Thursday, August 26, 2010

Ah...this!

I'm standing in that corridor, welcoming people with a smile, cracking a few bland jokes with friends, feeling happy and generally content with life when suddenly it hits me. This realization. As if it was hovering above me all the time, waiting for a chance to jump on me. You call it satori? Not so powerful or earth shattering but similar. And it leaves me thinking, 'yeaaah, so this is what it's all about....'

The realization was simple. That I could no longer be standing there, smiling at people or patting friends' backs. It all could end any moment. And I had no control over this. All these relations, this camaraderie, this deep affection--just a whisper and it vanishes. So fragile! And it's not my whisper either.
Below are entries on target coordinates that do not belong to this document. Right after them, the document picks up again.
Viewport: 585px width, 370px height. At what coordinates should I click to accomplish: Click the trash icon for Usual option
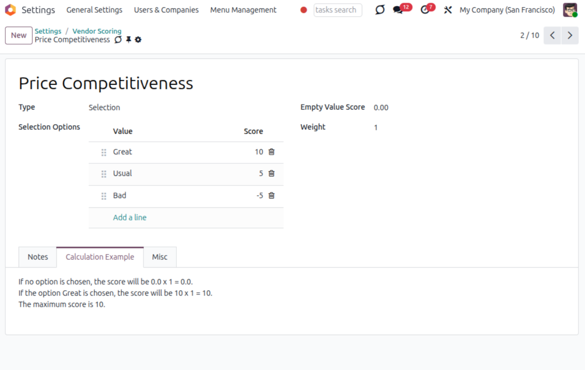271,173
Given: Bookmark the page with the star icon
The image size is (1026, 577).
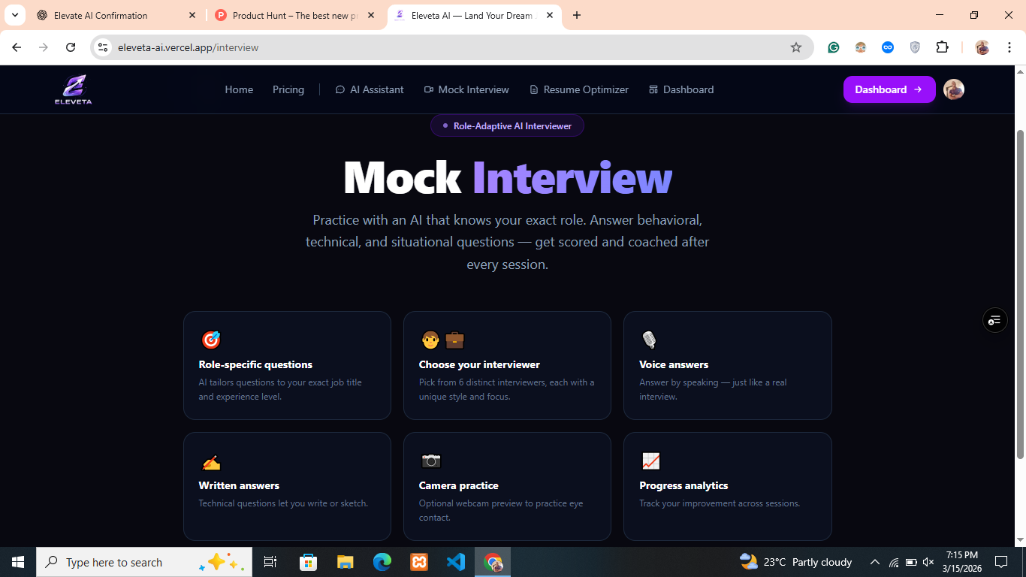Looking at the screenshot, I should click(x=796, y=47).
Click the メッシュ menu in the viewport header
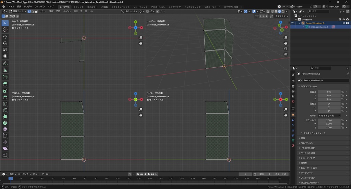 [x=67, y=11]
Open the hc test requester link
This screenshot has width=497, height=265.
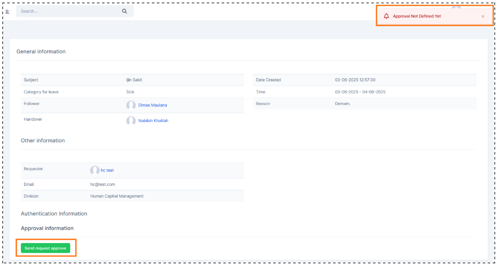pyautogui.click(x=107, y=170)
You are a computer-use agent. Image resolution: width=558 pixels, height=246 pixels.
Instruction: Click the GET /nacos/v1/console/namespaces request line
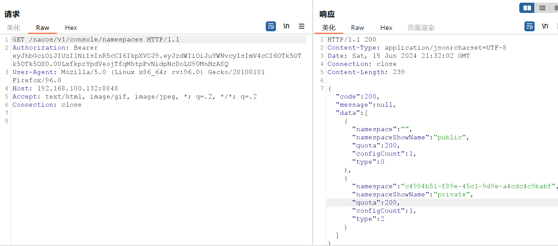pyautogui.click(x=96, y=39)
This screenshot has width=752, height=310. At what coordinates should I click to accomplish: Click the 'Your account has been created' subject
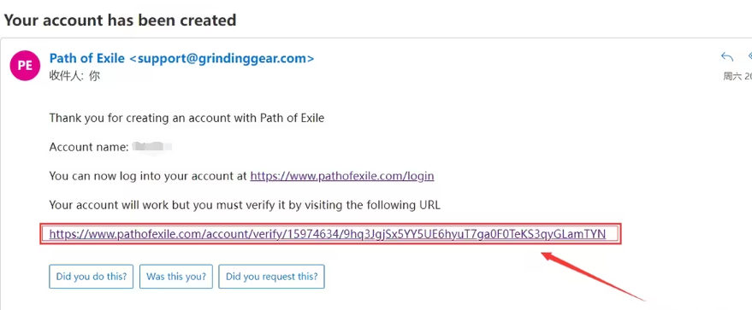click(x=120, y=20)
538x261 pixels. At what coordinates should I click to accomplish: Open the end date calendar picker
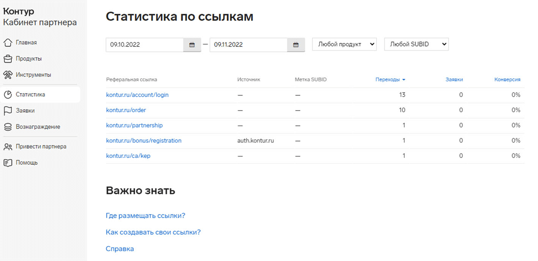click(296, 45)
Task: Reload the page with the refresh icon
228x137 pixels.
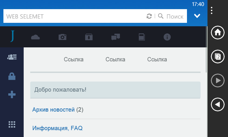Action: click(149, 16)
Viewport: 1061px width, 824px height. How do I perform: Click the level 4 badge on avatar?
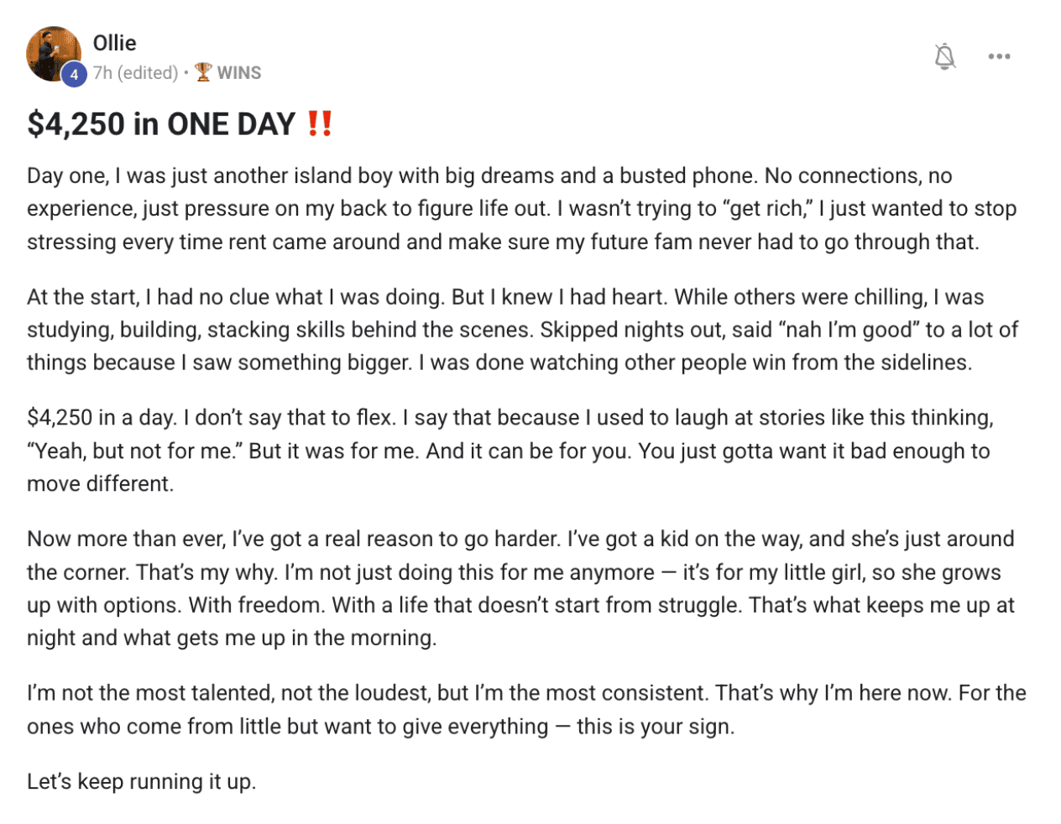click(x=74, y=74)
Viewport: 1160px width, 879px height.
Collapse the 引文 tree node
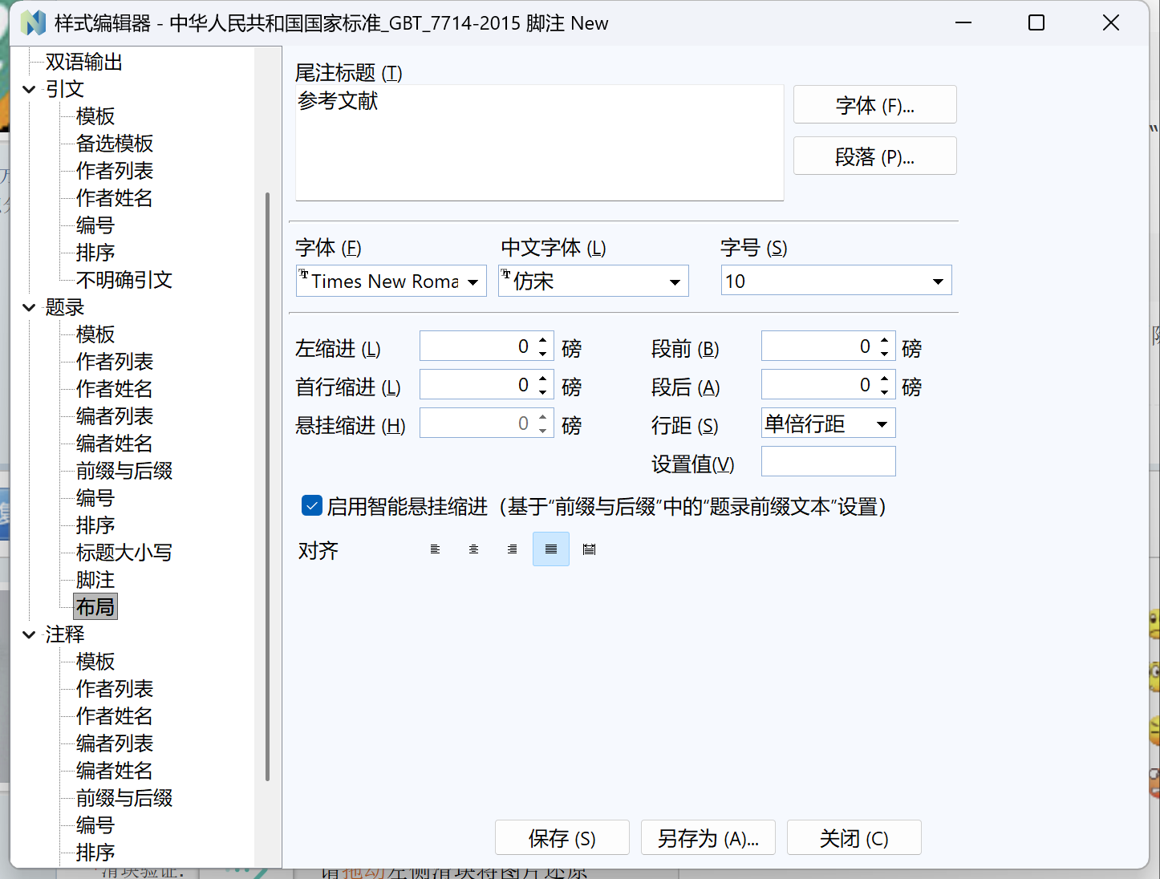pos(29,89)
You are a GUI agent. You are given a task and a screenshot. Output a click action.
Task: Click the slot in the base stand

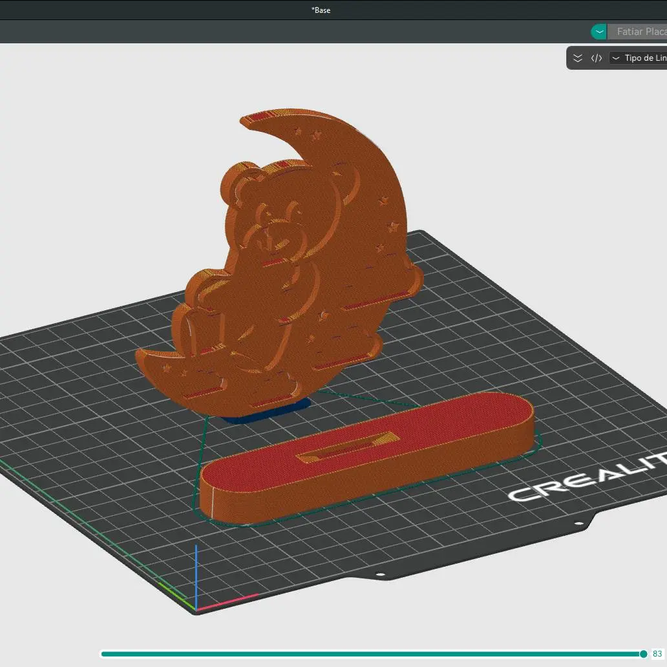pyautogui.click(x=348, y=446)
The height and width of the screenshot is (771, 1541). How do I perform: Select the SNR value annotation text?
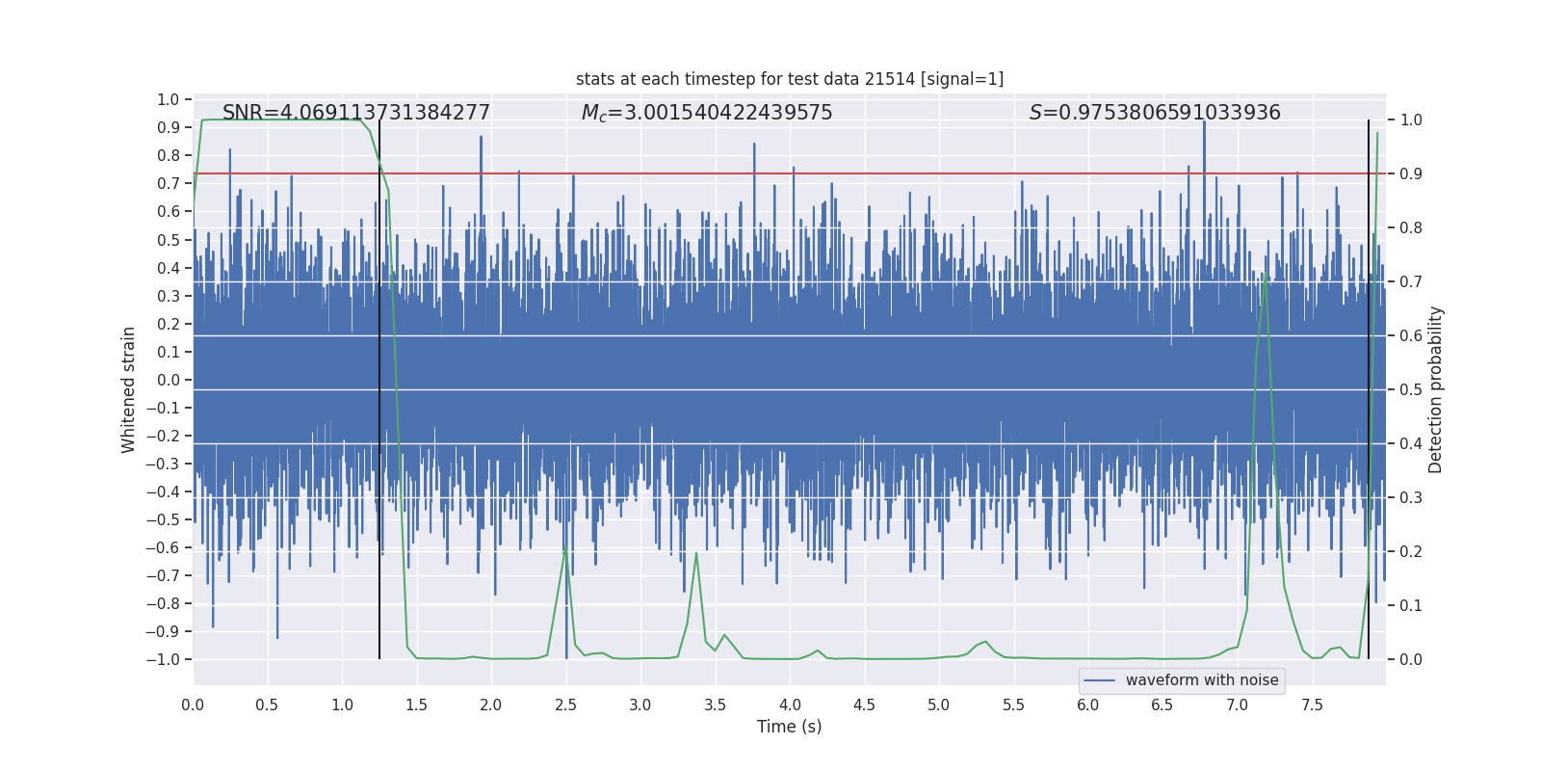pyautogui.click(x=355, y=113)
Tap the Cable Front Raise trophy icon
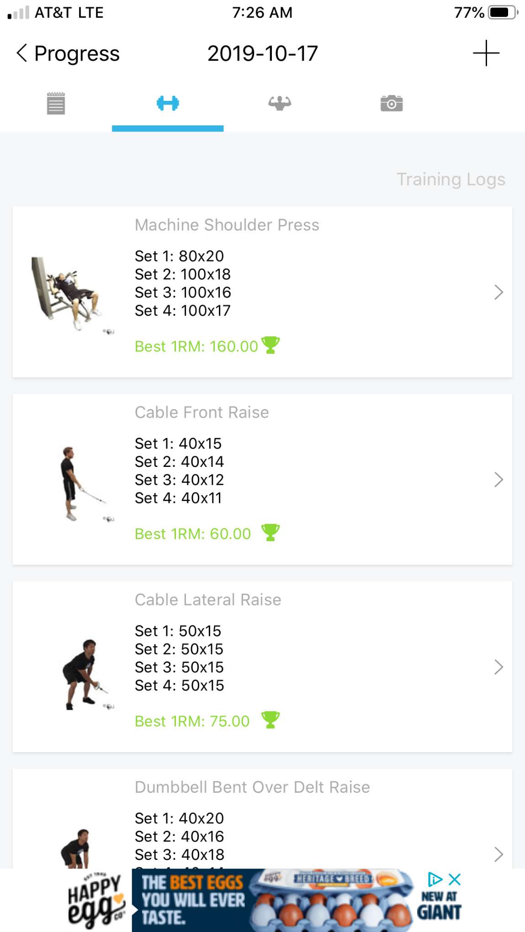Screen dimensions: 525x932 pos(270,533)
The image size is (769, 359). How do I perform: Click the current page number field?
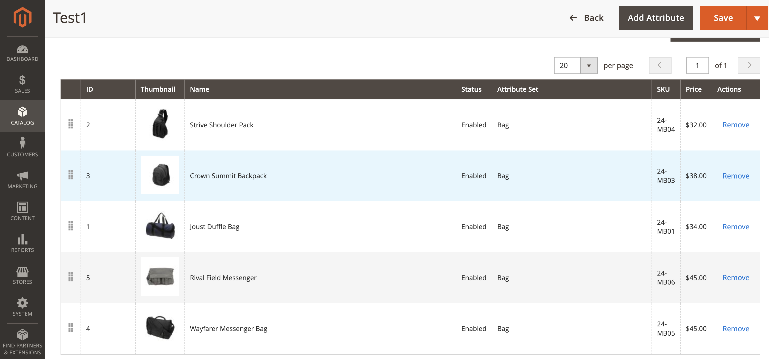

Like there's this wedding party in some village in a remote part of Afghanistan and all are happy and dancing, and then, there's this faint sound, someone's pressed a button somewhere and moments later, there's only fire and smoke and ash and blood all over. No, not that drastic but you get the drift, right, this someone somewhere thing....

As this realization washes over me, I stand there wondering how it takes me so long to find this out. That those you hold close to your heart, those who held your hands, those who showed you a way--all of them whom you consider your own--, and this purpose of life you get to define over the years.....one gesture is enough to crumble this world. Saw it happen with a few others. Thought it might not happen with me. Had this holier than thou attitude.

It liberates, kinda. Doesn't depress. The more fragile things are, the more valuable they become. So I stand there for the next part of the hour, enjoying every moment of those interactions. Let it end, but while it lasts, I'll savour every last drop of it.